Document:
━━━━━━━━━━━━━━━━━━━━━━━━━━━━━━

2014-10-14 Thread David Rowley
On Tue, Oct 14, 2014 at 6:04 AM, Tom Lane  wrote:

> Andres Freund  writes:
> > Well. Unless I miss something it doesn't resolve the problem that
> > started this thread. Namely that it's currently impossible to write
> > regression using EXPLAIN (ANALYZE, TIMING OFF. COSTS OFF). Which is
> > worthwhile because it allows to tests some behaviour that's only visible
> > in actually executed plans (like seing that a subtree wasn't executed).
>
> TBH, I don't particularly care about that.  A new flag for turning
> "summary timing" off would answer the complaint with not too much
> non-orthogonality ... but I really don't find this use case compelling
> enough to justify adding a feature to EXPLAIN.

━━━━━━━━━━━━━━━━━━━━━━━━━━━━━━

Supplied data:
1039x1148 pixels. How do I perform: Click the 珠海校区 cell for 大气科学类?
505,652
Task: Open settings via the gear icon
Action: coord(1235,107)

━━━━━━━━━━━━━━━━━━━━━━━━━━━━━━

Set task A: In the mailing-list excerpt about EXPLAIN, what does Tom Lane say a new flag for turning "summary timing" off would do?
Set task B: Carry on writing the mailing-list excerpt about EXPLAIN from the point where it stops.
The listing is material apart from the text and should be kept separate from it.

Written answer A: It would answer the complaint with not too much non-orthogonality.

Written answer B:
>
>
Hmm, was my case above not compelling enough?
This leaves me out in the cold a bit for when it comes to testing inner
joins are properly skipped at execution time. I can see no other way to
properly verify when the joins are and are not being skipped other than
outputting the explain analyze in the test and I can't really imagine it
ever getting committed without proper regression tests.

Can you think of some other way that I could test this? Keep in mind
there's no trace of the removal in the EXPLAIN without ANALYZE.